KZN Health MEC, Dr Sibongiseni Dhlomo, said that the Mobile Clinics will be distributed province wide. Dhlomo also said that the mobile clinics were motivated by the fact that not all communities can have clinics due to factors such as the community’s size or its location.
“Every South African citizen has the right to access health services so this initiative serves in that manner. The Mobile clinics will be able to travel to communities which do not have clinics,” said Dhlomo.
The 26 Mobile Clinics were showcased yesterday outside the Addington Hospital, while the MEC described the mobile clinics features and how each vehicle will serve the community. Dhlomo also stated that there are also Forensic Medical Services Vehicles which will work in partnership with the Department of Transport.
The vehicles were designed to go to roadblocks so that when someone is suspected of drinking under the influence of alcohol, the person will be tested immediately. This is due to the many cases where people who were caught driving under the influence of alcohol did not go to court due to the lack of evidence of alcohol found in their blood.
“Very soon we are going to be unveiling a forensic laboratory in this province to speed up the process of convicting drunken drivers,” said Dhlomo.
The unveiling of the KZN Children’s Hospital was the other highlight of the event. The KZN Children’s Hospital site is owned by the provincial Department of Health and is designated for children’s health services. It is neighbouring the Addington Hospital on Durban beachfront and consists of seven buildings, four of which are heritage buildings in various situations of disrepair.
“We want this to be a world class hospital; we are planning on what we want and not what we can do as a minimum. So far we have spent approximately R18 million and at this point and time we are looking at R300 million for the entire project,” said Dr Arthi Ramkissoon, CEO of the KZN Children’s Hospital Trust.
The Addington Children’s Hospital was built in 1928 and was the first hospital for children on the African continent.
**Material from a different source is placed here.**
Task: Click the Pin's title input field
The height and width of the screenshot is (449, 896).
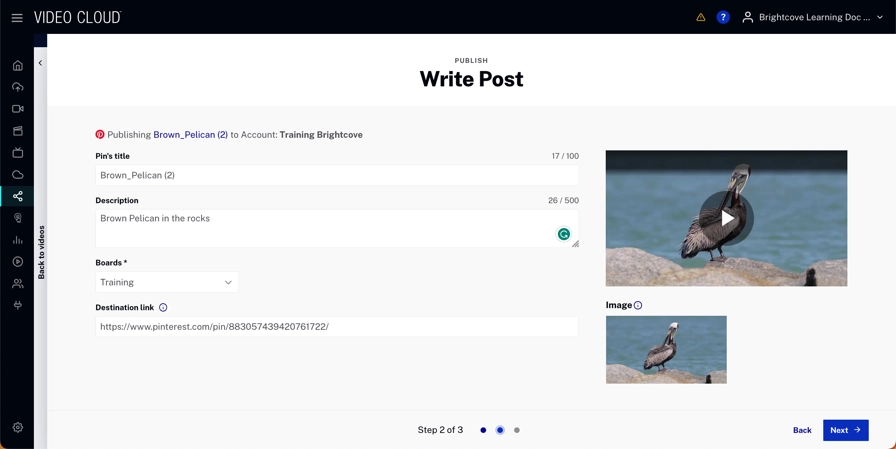Action: pos(337,175)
In 1984 the hospital was closed by the apartheid government because it offered services to children of all races. The hospital had remained closed for the past 28 years and had deteriorated into a state of poor conditions.
The entire project consists of four phases and so far just the first phase has been completed. The KZN Department of Health has pledged R50 million towards the overall infrastructure and will also budget for the operational costs and the costs of maintenance. A further R200 million is required for the completion of the project. The Trust continues to seek corporate and individual support to complete the project.
The KZN Children’s Hospital is said to benefit three million children residing in the Kwa-Zulu Natal province.